Take your money and put it under a different mattress.

This is not a unique idea, apparently. Member-owned credit unions are going through a little boom right now. The most recent spur has been the announcement by Bank of America and other banking giants that they’re going to charge people $5 a month to use their debit cards.

This has proven to be unpopular. At STCU, the biggest credit union in our region, the number of new members so far in October is running 24 percent above normal, said Traci McGlathery, community relations manager for the credit union.

“We have seen a dramatic increase in the amount of activity along the lines of tweeting, Facebooking, calling our branches,” she said. “The type of uptick we’ve seen in October isn’t from a new branch or service we’ve opened. It’s definitely, in our minds, a reaction to what’s happening in banking.”

Lynn Heider, a spokeswoman for the Northwest Credit Union Association, said her group does not have regionwide statistics for recent memberships. But she said the association, which represents 192 credit unions in Washington and Oregon, has been hearing a stream of reports about new memberships in the same range as STCU’s.

“Based on our informal, random conversations with member credit unions, the increased interest in membership – whether it’s inquiries or going ahead and opening new accounts – is more than anecdotal,” she said.

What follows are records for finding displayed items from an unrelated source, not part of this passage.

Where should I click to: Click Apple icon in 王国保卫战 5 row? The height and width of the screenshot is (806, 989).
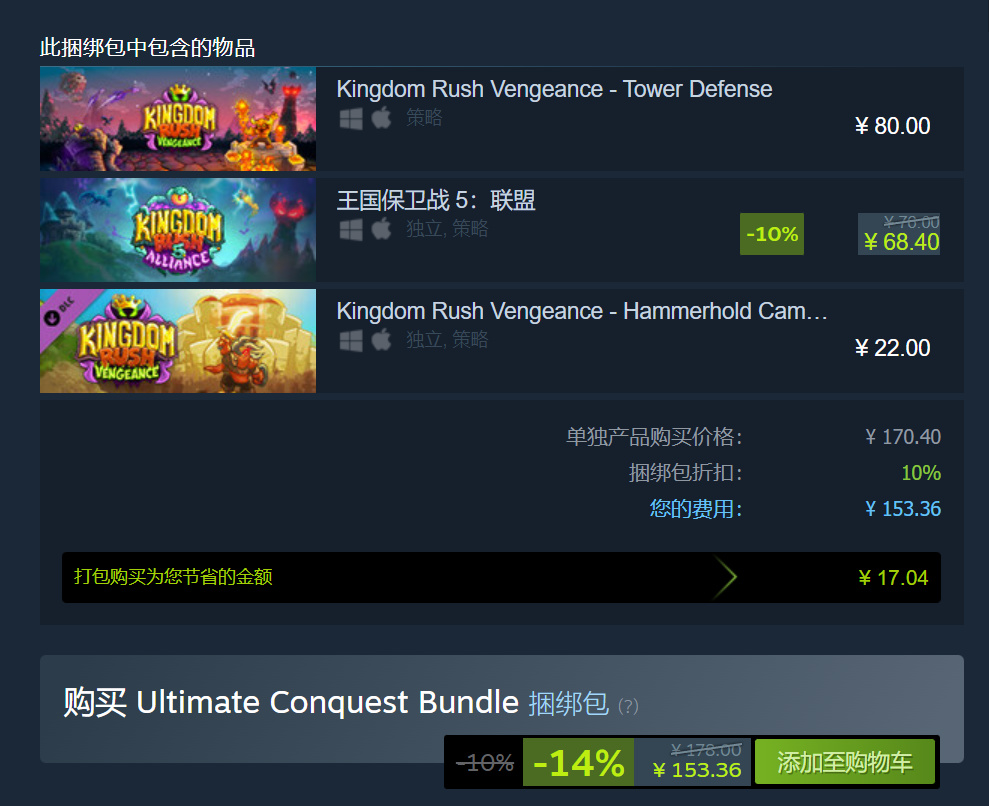tap(381, 228)
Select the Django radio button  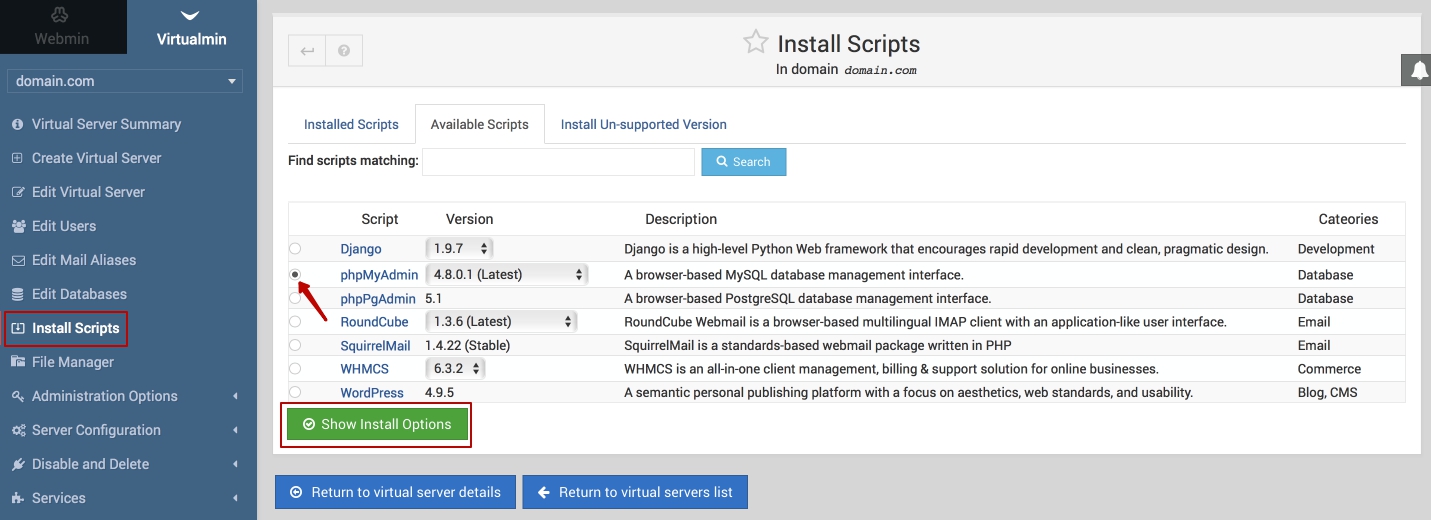click(x=295, y=248)
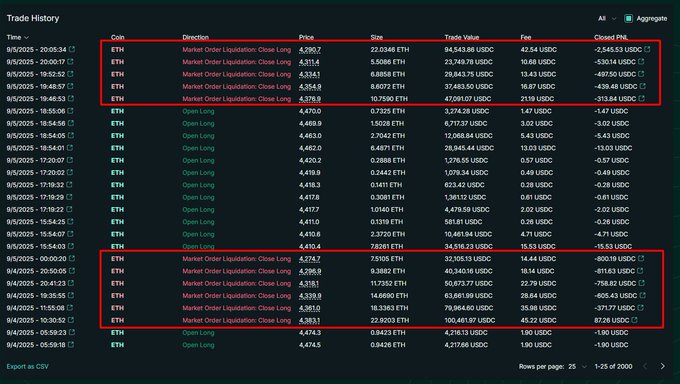Open explorer link for 9/5/2025 18:55:06 trade

(x=71, y=111)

Here’s my anecdote: I banked with traditional, community banks for a long time, starting with the long-gone Bank of Idaho, when I opened a passbook savings account as a boy. When I came to Spokane way back when, I had my first real encounter with a credit union, joining the Spokane Media Federal Credit Union. It has been the best banking experience of my life by 10 miles. It’s like I left Mr. Potter for George Bailey – which I say with some reservations, given that my not-evil brother works in a bank.

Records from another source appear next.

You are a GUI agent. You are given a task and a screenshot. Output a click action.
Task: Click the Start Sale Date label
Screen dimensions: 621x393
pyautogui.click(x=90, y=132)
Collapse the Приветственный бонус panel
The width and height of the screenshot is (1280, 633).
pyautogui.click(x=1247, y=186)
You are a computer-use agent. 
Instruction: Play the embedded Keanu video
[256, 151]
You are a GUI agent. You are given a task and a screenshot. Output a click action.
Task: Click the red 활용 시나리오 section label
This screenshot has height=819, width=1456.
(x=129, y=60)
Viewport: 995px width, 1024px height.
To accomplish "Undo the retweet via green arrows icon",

My credit union is a small operation, and when I walk in there, I know the people by name and they know me by name. It’s like that Bank of Idaho branch in my hometown, circa 1976 – no ID necessary.

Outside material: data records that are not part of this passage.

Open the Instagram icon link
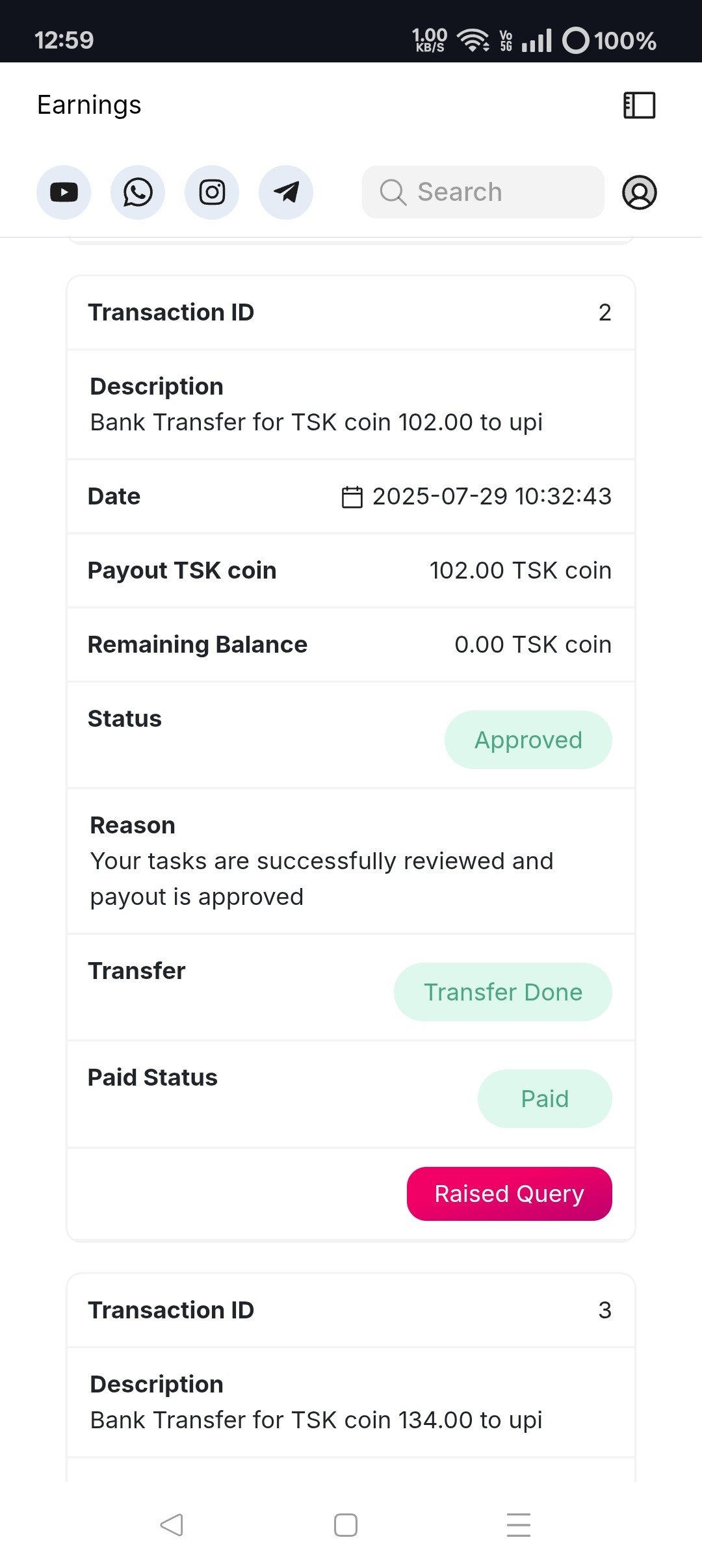(212, 192)
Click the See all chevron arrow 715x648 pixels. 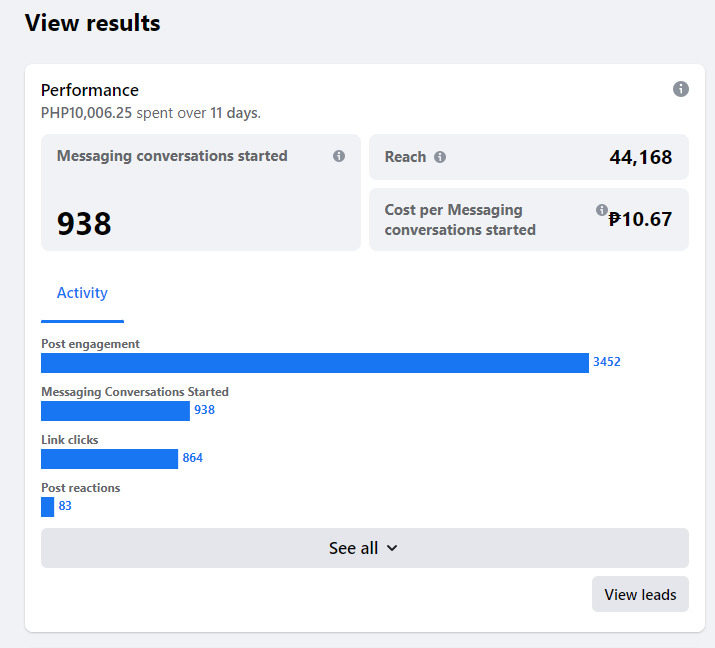pyautogui.click(x=392, y=548)
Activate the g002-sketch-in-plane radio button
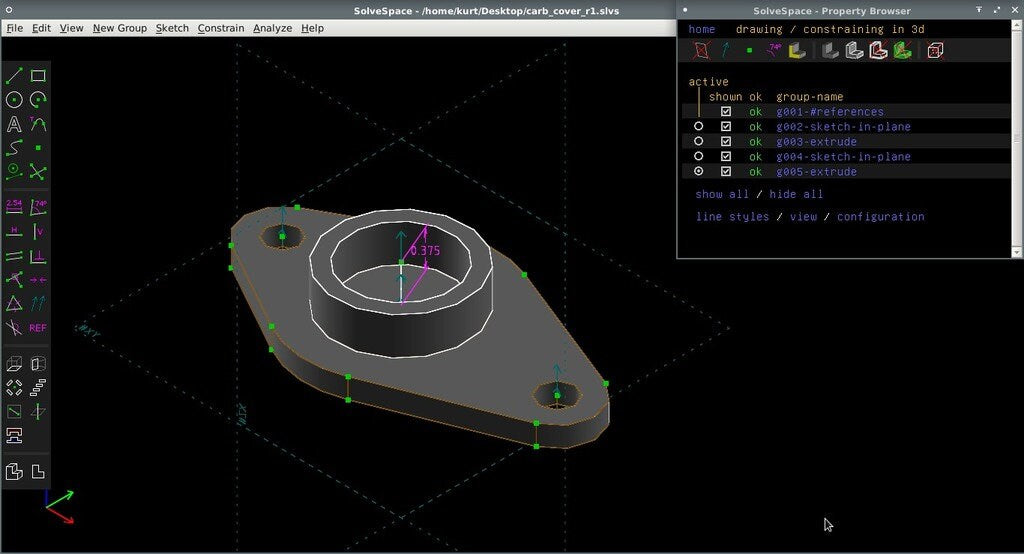Screen dimensions: 1024x554 [x=699, y=126]
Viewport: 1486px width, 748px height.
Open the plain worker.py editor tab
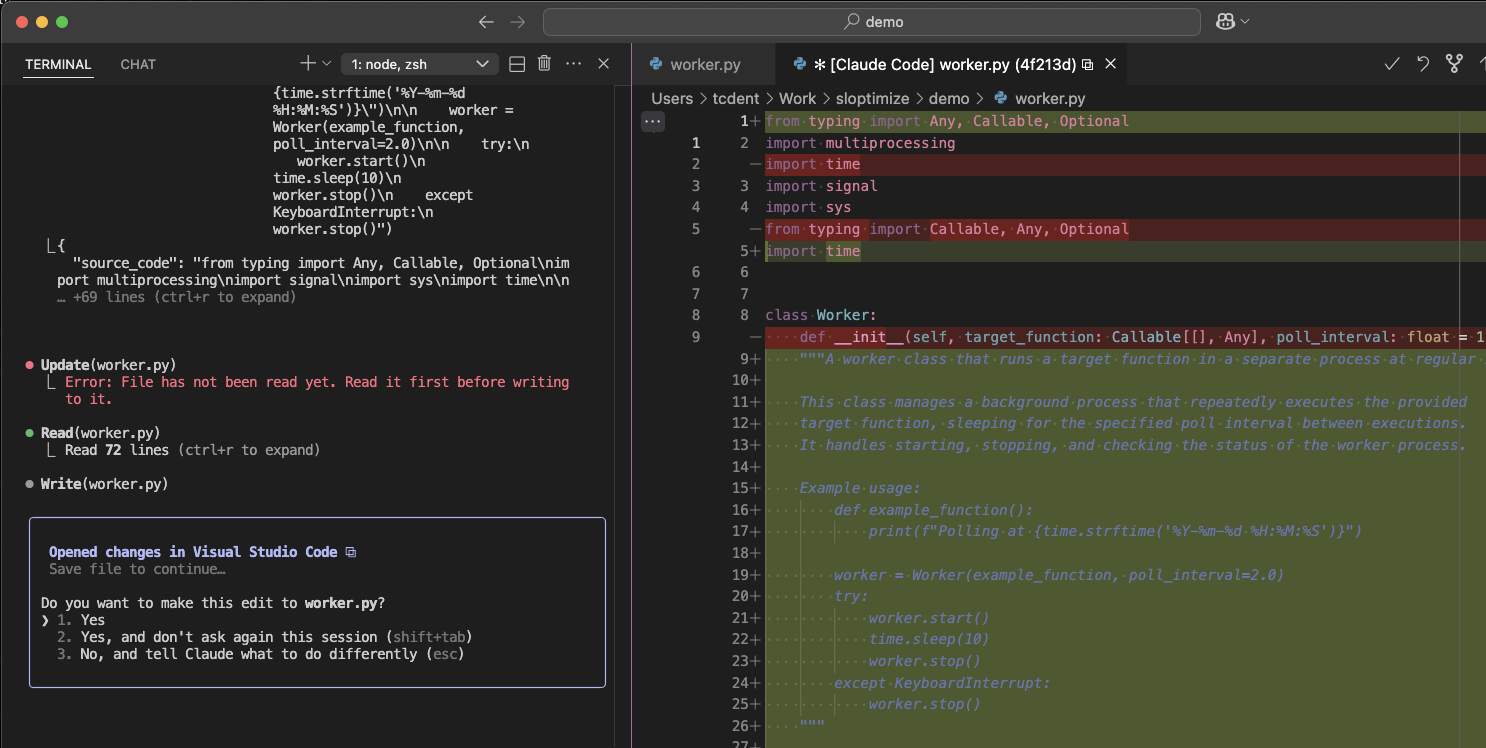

Meanwhile, my relationships with larger banks get worse and worse. When I go into the place that holds our mortgage with anything other than a straight, elemental transaction, I leave 30 minutes later, having explained my situation three times, having collected three business cards from three separate people, and knowing for certain – without a sliver of a shadow of a doubt – that I will be back to run the same maze in the not-too-distant future, when a whole new round of people will apologize for the last round of people and assure me that we’ve got this problem licked for good.

Some of this is just big versus small. But there’s more to it. The membership structure versus the corporate one. The nonprofit status. The personal attention. The little things that make a relationship last.

Maybe those things don’t matter to you. But if they do, put on a little Tammy Wynette, steel yourself and break it off. You’ll respect yourself in the morning, and even after that.